Das teure Kleid, das du nie angezogen hat, hat seinen Zweck schon erfüllt, als du es voller Enthusiasmus in der Einkaufstüte aus dem Laden getragen hast. Und Geschenke erfüllen ihren Zweck, indem sie überreicht werden und sich in dem Augenblick Schenkender und Beschenkter gemeinsam über den Moment freuen. Niemand, der dich wirklich mag, würde wollen, dass du nur aus schlechtem Gewissen etwas behältst, dass dir gar keine Freude macht. Kondo rät, dem Gegenstand für seine Dienste zu danken und ihn "gehen zu lassen". Klingt esoterisch, tut aber seltsam gut.
Überhaupt, Freude: Marie Kondo geht das Aufräumen fast spirituell an und rät, alle Dinge in der Wohnung einmal in die Hand zu nehmen und auf das eigene Gefühl zu lauschen, ob der Gegenstand einem Freude bereitet. Das ist bei Küchenutensilien oder dem Wischmopp vielleicht erstmal seltsam, aber auch da kann man sich ganz pragmatisch fragen: Hilft mir dieses Ding im Alltag? Ist es funktionell und einfach zu benutzen? Brauche ich es wirklich?
Nachdem ich mehr und dann noch mehr und immer mehr zu ihrer Methode gelesen hatte, packte mich die Lust, den ganzen Kram aus meinen vier Wänden zu entsorgen. Große Lust.
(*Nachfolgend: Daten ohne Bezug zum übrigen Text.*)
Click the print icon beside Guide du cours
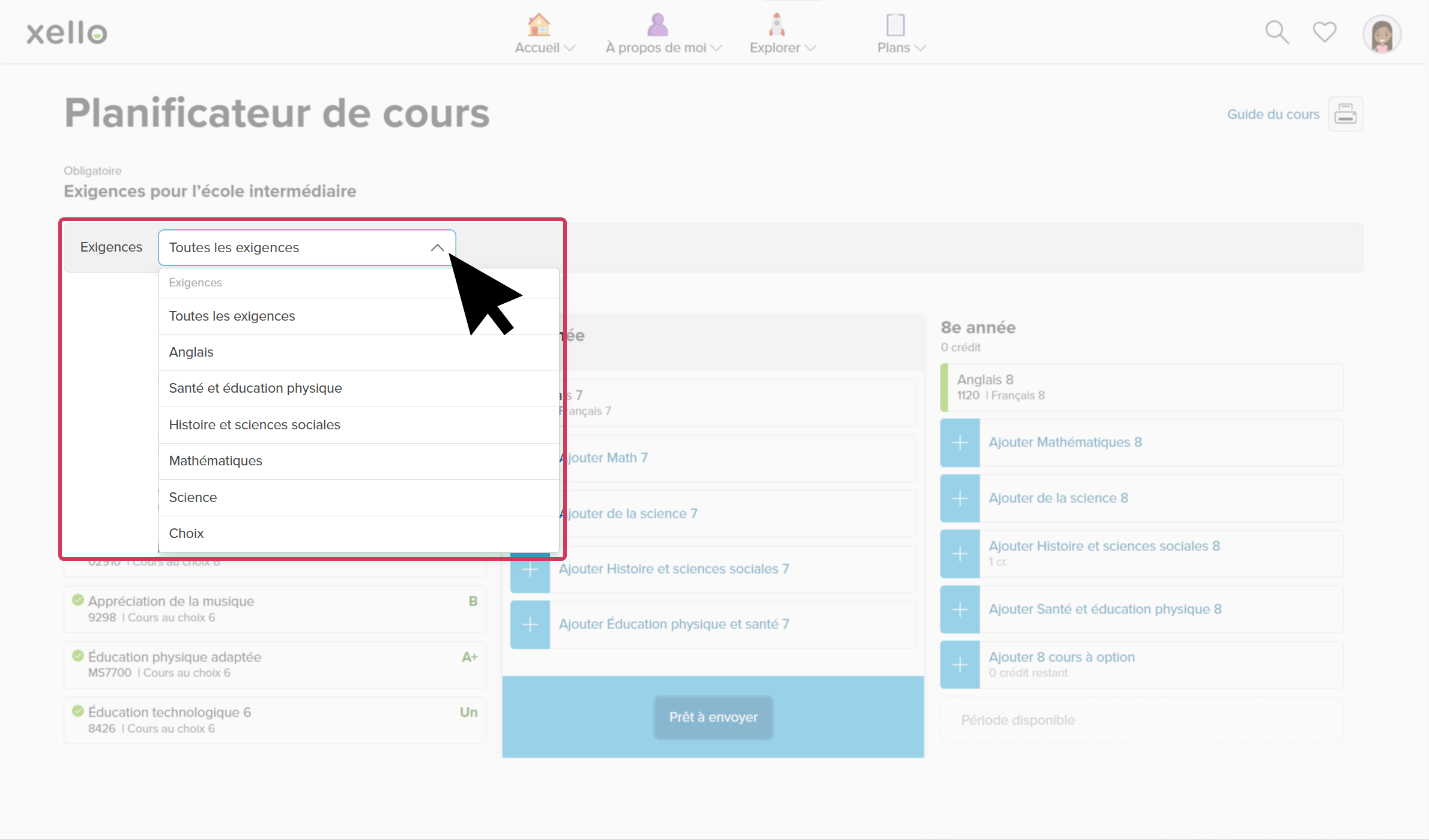Image resolution: width=1429 pixels, height=840 pixels. point(1345,113)
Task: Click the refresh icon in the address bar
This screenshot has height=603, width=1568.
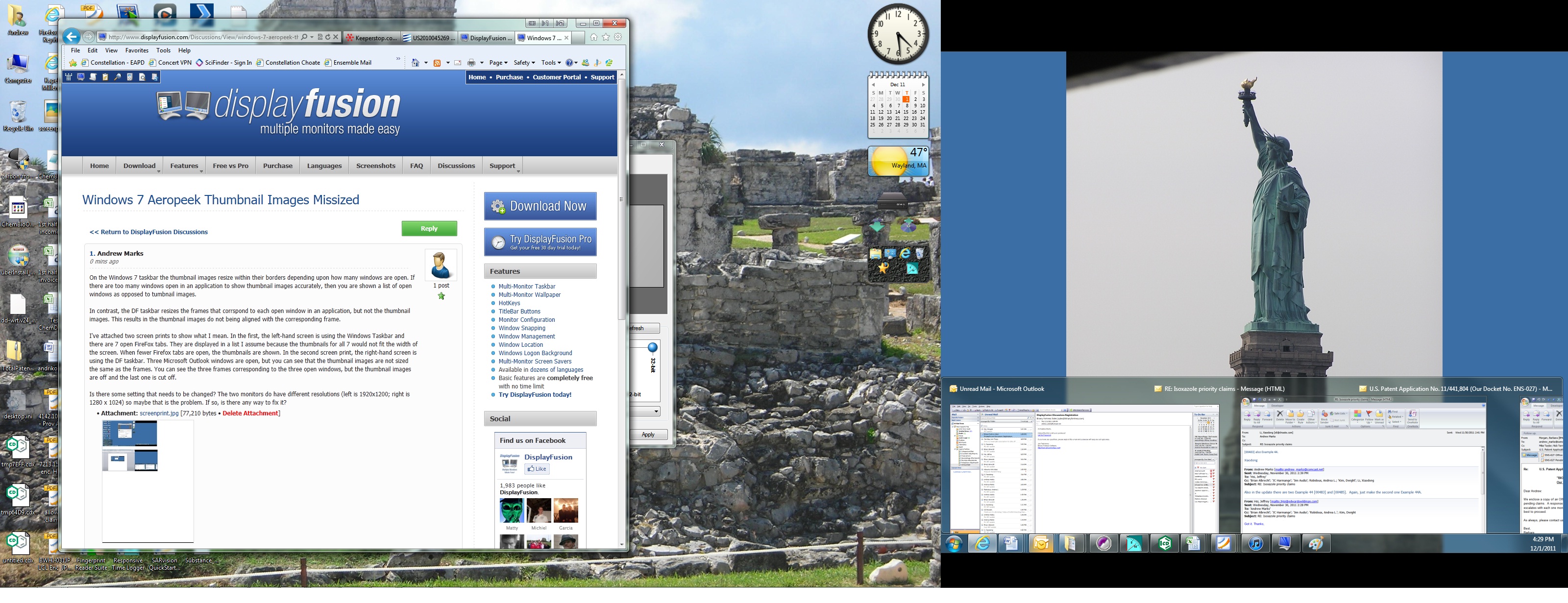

Viele Sachen landeten einfach im Müll, weil sie schlicht nutzlos waren. Andere ließen sich für ein paar Euro verkaufen. Und vieles landete in Kisten und Säcken und wird gespendet. In Hamburg ist da z.B. Hanseatic Help eine gute Anlaufstelle. In eurer Stadt gibt es bestimmt ähnlich tolle Organisationen.
Ordnung ist tatsächlich entspannend
Angeblich hat das Entrümpeln außerdem handfeste gesundheitliche Vorteile: Das Gehirn mag es, wenige visuelle Reize zu empfangen. So kann es sich besser auf Aufgaben konzentrieren, man soll besser schlafen können, kreativer sein und sogar mehr Lust auf gesunde Ernährung bekommen. Ob da was dran ist, werde ich ja demnächst erleben. Aber tatsächlich merke ich schon, dass es irgendwie entspannend ist, den Hinterkopf nicht mehr voll mit all diesem KRAM zu haben, um den man sich ja eigentlich irgendwann mal kümmern müsste.
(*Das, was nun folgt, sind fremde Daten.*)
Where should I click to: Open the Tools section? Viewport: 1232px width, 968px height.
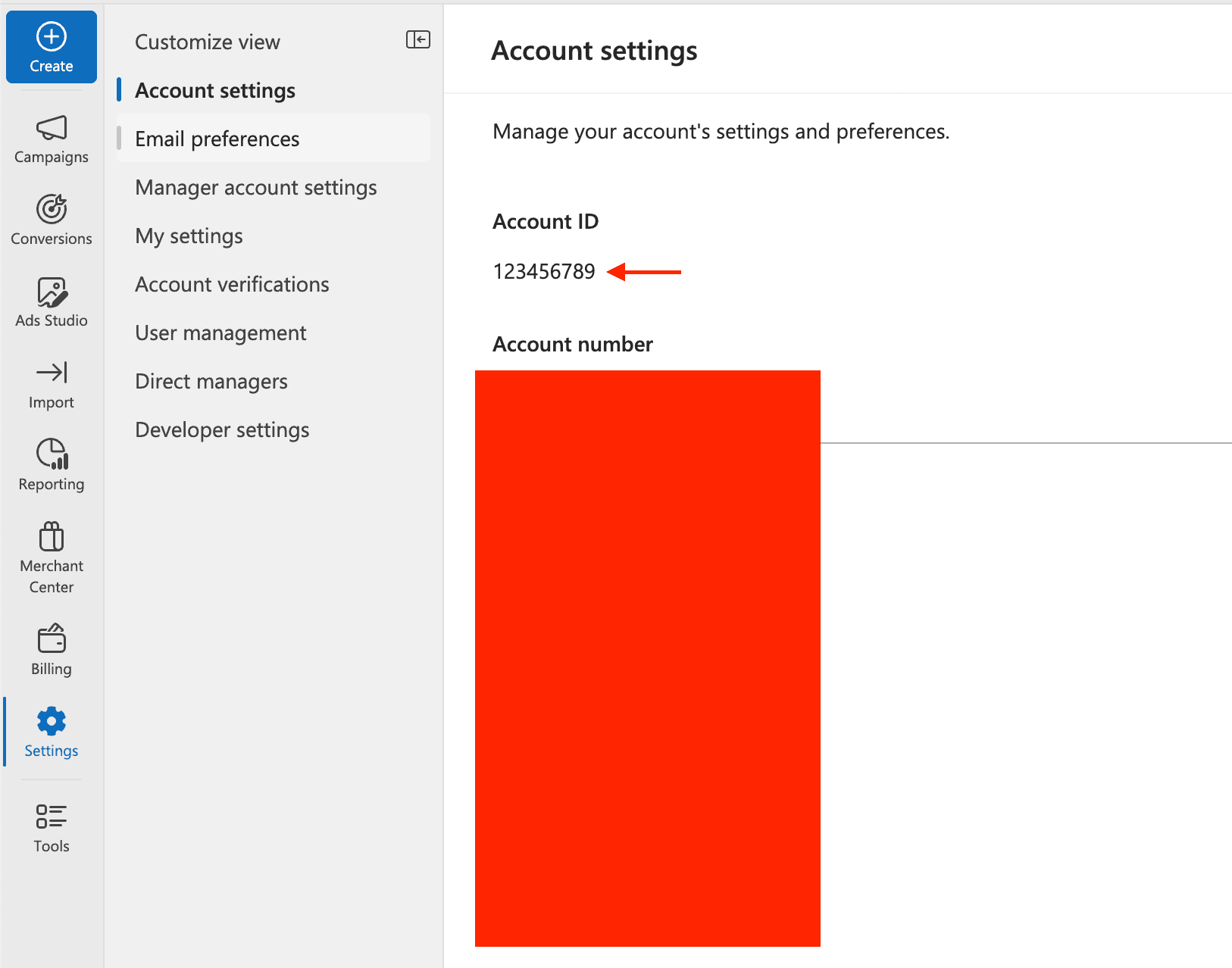(51, 827)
Dein Kleiderschrank platzt aus allen Nähten und du kannst das Chaos nicht länger ignorieren?
Wir haben die ultimativen 5 Tipps für ein konsequentes Ausmisten!
Organisiere dich!
Nimm dir mindestens zwei Stunden Zeit. Besorge dir drei große Umzugskartons und beschrifte sie mit „Verschenken, „Verkaufen und „Vielleicht. Lade eine gute Freundin als Stil-Beratung ein und lege deine gesamte Kleidung auf dein Bett.
Passe deine Garderobe deinem Körper an und nicht umgekehrt!
Alles, was zu eng ist, einschneidet, zwickt oder verrutscht, gehört aussortiert. Befrei dich dringend von Gedanken wie: „Da passe ich schon irgendwann wieder rein!
Hinterfrage die Qualität!
Der fusselige Pulli oder das Polyester-Kleid, das ständig elektrisch aufgeladen ist – wenn ein Kleidungsstück nervt, sortier es aus.
Schluss mit dem Horten von Schlabber-Klamotten!
Klingt simpel: Kleidung in der du nicht mehr das Haus verlassen möchtest, kommt weg. Mehr als eine Boller-Buxe und einen Schlabberpulli braucht kein Mensch.
Stell dir die Stil-Frage!
Probiere alle Teile aus der „Vielleicht-Kiste und frage dich konsequent: Ist das noch mein Stil? Wann habe ich es zuletzt getragen? Die Teile, bei denen du dir unsicher bist, hängst du mit einem umgekehrten Kleiderbügel zurück in den Schrank. Hängt der Bügel nach einem Jahr immer noch verkehrt herum, weg damit!